With the line containing "Image resolution: width=960" as the first line and the last line of the records as the final one, reproduce that range exactly.
BEGIN Material for this exercise
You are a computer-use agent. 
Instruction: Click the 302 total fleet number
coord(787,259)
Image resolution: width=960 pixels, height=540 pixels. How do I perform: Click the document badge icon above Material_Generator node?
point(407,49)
END Material for this exercise
» Solution for this task
Image resolution: width=960 pixels, height=540 pixels. How do I perform: Click the document badge icon above Material_Generator node?
point(407,49)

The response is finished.